DATA PROVIDED:
- - -

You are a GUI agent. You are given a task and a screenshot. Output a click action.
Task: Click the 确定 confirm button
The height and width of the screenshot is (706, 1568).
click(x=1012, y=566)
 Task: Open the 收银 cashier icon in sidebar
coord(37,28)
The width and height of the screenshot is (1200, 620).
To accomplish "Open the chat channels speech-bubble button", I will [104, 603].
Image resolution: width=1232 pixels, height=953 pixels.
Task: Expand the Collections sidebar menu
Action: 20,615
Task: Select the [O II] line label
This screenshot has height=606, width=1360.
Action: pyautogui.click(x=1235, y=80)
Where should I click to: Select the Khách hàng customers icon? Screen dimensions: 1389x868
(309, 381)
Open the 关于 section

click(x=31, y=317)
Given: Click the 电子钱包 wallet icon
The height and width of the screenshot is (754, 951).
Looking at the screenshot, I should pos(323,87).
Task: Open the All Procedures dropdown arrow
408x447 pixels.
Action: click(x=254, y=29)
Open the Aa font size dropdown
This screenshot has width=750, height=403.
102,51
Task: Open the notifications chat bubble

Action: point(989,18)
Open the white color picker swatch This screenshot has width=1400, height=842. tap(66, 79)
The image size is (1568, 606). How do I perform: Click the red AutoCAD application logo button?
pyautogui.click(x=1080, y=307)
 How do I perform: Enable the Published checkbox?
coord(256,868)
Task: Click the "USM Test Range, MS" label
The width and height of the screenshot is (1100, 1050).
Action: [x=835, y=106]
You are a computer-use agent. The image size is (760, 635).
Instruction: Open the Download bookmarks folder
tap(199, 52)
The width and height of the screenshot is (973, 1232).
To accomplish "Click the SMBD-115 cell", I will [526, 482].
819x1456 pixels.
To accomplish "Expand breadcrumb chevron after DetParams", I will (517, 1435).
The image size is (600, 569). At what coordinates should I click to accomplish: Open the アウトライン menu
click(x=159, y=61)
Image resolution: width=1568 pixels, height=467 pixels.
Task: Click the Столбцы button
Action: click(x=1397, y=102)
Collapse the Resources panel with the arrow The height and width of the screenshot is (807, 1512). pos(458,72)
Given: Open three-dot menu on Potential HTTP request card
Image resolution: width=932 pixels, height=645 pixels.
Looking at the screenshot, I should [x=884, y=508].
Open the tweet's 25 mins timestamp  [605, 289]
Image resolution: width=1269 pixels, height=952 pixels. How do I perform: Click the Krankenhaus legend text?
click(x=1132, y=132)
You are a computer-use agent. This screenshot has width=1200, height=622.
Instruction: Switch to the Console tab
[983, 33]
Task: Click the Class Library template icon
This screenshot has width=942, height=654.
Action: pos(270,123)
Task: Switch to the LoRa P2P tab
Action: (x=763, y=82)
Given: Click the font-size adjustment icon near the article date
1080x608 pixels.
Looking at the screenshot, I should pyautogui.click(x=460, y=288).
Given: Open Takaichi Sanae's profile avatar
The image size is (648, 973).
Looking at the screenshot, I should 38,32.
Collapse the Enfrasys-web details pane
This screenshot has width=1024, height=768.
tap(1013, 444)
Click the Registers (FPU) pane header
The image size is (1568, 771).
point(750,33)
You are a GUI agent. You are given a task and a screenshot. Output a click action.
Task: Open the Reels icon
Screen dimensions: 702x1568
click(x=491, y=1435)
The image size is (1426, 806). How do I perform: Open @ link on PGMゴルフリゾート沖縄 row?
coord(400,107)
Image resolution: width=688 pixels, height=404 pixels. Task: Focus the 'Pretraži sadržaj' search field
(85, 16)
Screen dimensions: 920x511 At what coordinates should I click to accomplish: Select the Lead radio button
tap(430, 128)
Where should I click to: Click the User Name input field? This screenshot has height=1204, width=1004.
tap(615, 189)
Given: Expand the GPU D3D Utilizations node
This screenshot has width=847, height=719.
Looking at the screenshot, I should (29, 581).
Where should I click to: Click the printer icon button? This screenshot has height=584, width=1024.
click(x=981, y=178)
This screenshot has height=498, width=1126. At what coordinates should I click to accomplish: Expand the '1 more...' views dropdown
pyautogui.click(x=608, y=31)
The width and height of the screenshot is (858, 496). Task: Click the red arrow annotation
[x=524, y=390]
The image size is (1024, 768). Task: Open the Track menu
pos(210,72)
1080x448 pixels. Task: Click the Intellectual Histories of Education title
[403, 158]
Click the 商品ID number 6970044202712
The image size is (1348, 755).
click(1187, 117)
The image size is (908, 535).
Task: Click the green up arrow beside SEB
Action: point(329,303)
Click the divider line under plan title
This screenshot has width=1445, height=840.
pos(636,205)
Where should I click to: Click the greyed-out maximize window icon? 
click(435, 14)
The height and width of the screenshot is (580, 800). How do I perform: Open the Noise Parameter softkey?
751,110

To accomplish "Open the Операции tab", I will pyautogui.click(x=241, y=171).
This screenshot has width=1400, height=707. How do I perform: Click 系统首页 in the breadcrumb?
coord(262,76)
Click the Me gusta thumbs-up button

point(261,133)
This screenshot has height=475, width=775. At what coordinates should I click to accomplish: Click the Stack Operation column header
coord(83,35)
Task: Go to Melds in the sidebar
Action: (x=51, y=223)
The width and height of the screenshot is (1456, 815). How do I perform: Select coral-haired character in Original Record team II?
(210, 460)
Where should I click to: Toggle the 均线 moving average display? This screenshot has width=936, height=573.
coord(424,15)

- - -

PROBLEM DETAILS: Please repeat each line above exactly.

ANSWER BOX:
You are a GUI agent. You are given a task and a screenshot. Output a click action.
Task: Click the 确定 confirm button
The height and width of the screenshot is (706, 1568).
click(x=1012, y=566)
 Task: Open the 收银 cashier icon in sidebar
coord(37,28)
The width and height of the screenshot is (1200, 620).
To accomplish "Open the chat channels speech-bubble button", I will [104, 603].
Image resolution: width=1232 pixels, height=953 pixels.
Task: Expand the Collections sidebar menu
Action: 20,615
Task: Select the [O II] line label
This screenshot has height=606, width=1360.
Action: pyautogui.click(x=1235, y=80)
Where should I click to: Select the Khách hàng customers icon? Screen dimensions: 1389x868
(309, 381)
Open the 关于 section

click(x=31, y=317)
Given: Click the 电子钱包 wallet icon
The height and width of the screenshot is (754, 951).
Looking at the screenshot, I should pos(323,87).
Task: Open the All Procedures dropdown arrow
408x447 pixels.
Action: click(x=254, y=29)
Open the Aa font size dropdown
This screenshot has width=750, height=403.
102,51
Task: Open the notifications chat bubble

Action: point(989,18)
Open the white color picker swatch This screenshot has width=1400, height=842. tap(66, 79)
The image size is (1568, 606). How do I perform: Click the red AutoCAD application logo button?
pyautogui.click(x=1080, y=307)
 How do I perform: Enable the Published checkbox?
coord(256,868)
Task: Click the "USM Test Range, MS" label
The width and height of the screenshot is (1100, 1050).
Action: [x=835, y=106]
You are a computer-use agent. The image size is (760, 635).
Instruction: Open the Download bookmarks folder
tap(199, 52)
The width and height of the screenshot is (973, 1232).
To accomplish "Click the SMBD-115 cell", I will [526, 482].
819x1456 pixels.
To accomplish "Expand breadcrumb chevron after DetParams", I will (517, 1435).
The image size is (600, 569). At what coordinates should I click to accomplish: Open the アウトライン menu
click(x=159, y=61)
Image resolution: width=1568 pixels, height=467 pixels.
Task: Click the Столбцы button
Action: click(x=1397, y=102)
Collapse the Resources panel with the arrow The height and width of the screenshot is (807, 1512). pos(458,72)
Given: Open three-dot menu on Potential HTTP request card
Image resolution: width=932 pixels, height=645 pixels.
Looking at the screenshot, I should [x=884, y=508].
Open the tweet's 25 mins timestamp  [605, 289]
Image resolution: width=1269 pixels, height=952 pixels. How do I perform: Click the Krankenhaus legend text?
click(x=1132, y=132)
You are a computer-use agent. This screenshot has width=1200, height=622.
Instruction: Switch to the Console tab
[983, 33]
Task: Click the Class Library template icon
This screenshot has width=942, height=654.
Action: pos(270,123)
Task: Switch to the LoRa P2P tab
Action: (x=763, y=82)
Given: Click the font-size adjustment icon near the article date
1080x608 pixels.
Looking at the screenshot, I should pyautogui.click(x=460, y=288).
Given: Open Takaichi Sanae's profile avatar
The image size is (648, 973).
Looking at the screenshot, I should 38,32.
Collapse the Enfrasys-web details pane
This screenshot has width=1024, height=768.
tap(1013, 444)
Click the Registers (FPU) pane header
The image size is (1568, 771).
point(750,33)
You are a GUI agent. You are given a task and a screenshot. Output a click action.
Task: Open the Reels icon
Screen dimensions: 702x1568
click(x=491, y=1435)
The image size is (1426, 806). How do I perform: Open @ link on PGMゴルフリゾート沖縄 row?
coord(400,107)
Image resolution: width=688 pixels, height=404 pixels. Task: Focus the 'Pretraži sadržaj' search field
(85, 16)
Screen dimensions: 920x511 At what coordinates should I click to accomplish: Select the Lead radio button
tap(430, 128)
Where should I click to: Click the User Name input field? This screenshot has height=1204, width=1004.
tap(615, 189)
Given: Expand the GPU D3D Utilizations node
This screenshot has width=847, height=719.
Looking at the screenshot, I should (29, 581).
Where should I click to: Click the printer icon button? This screenshot has height=584, width=1024.
click(x=981, y=178)
This screenshot has height=498, width=1126. At what coordinates should I click to accomplish: Expand the '1 more...' views dropdown
pyautogui.click(x=608, y=31)
The width and height of the screenshot is (858, 496). Task: Click the red arrow annotation
[x=524, y=390]
The image size is (1024, 768). Task: Open the Track menu
pos(210,72)
1080x448 pixels. Task: Click the Intellectual Histories of Education title
[403, 158]
Click the 商品ID number 6970044202712
The image size is (1348, 755).
click(1187, 117)
The image size is (908, 535).
Task: Click the green up arrow beside SEB
Action: point(329,303)
Click the divider line under plan title
This screenshot has width=1445, height=840.
pos(636,205)
Where should I click to: Click the greyed-out maximize window icon? 
click(435, 14)
The height and width of the screenshot is (580, 800). How do I perform: Open the Noise Parameter softkey?
751,110

To accomplish "Open the Операции tab", I will pyautogui.click(x=241, y=171).
This screenshot has width=1400, height=707. How do I perform: Click 系统首页 in the breadcrumb?
coord(262,76)
Click the Me gusta thumbs-up button

point(261,133)
This screenshot has height=475, width=775. At what coordinates should I click to accomplish: Click the Stack Operation column header
coord(83,35)
Task: Go to Melds in the sidebar
Action: (x=51, y=223)
The width and height of the screenshot is (1456, 815). How do I perform: Select coral-haired character in Original Record team II?
(210, 460)
Where should I click to: Toggle the 均线 moving average display? This screenshot has width=936, height=573.
coord(424,15)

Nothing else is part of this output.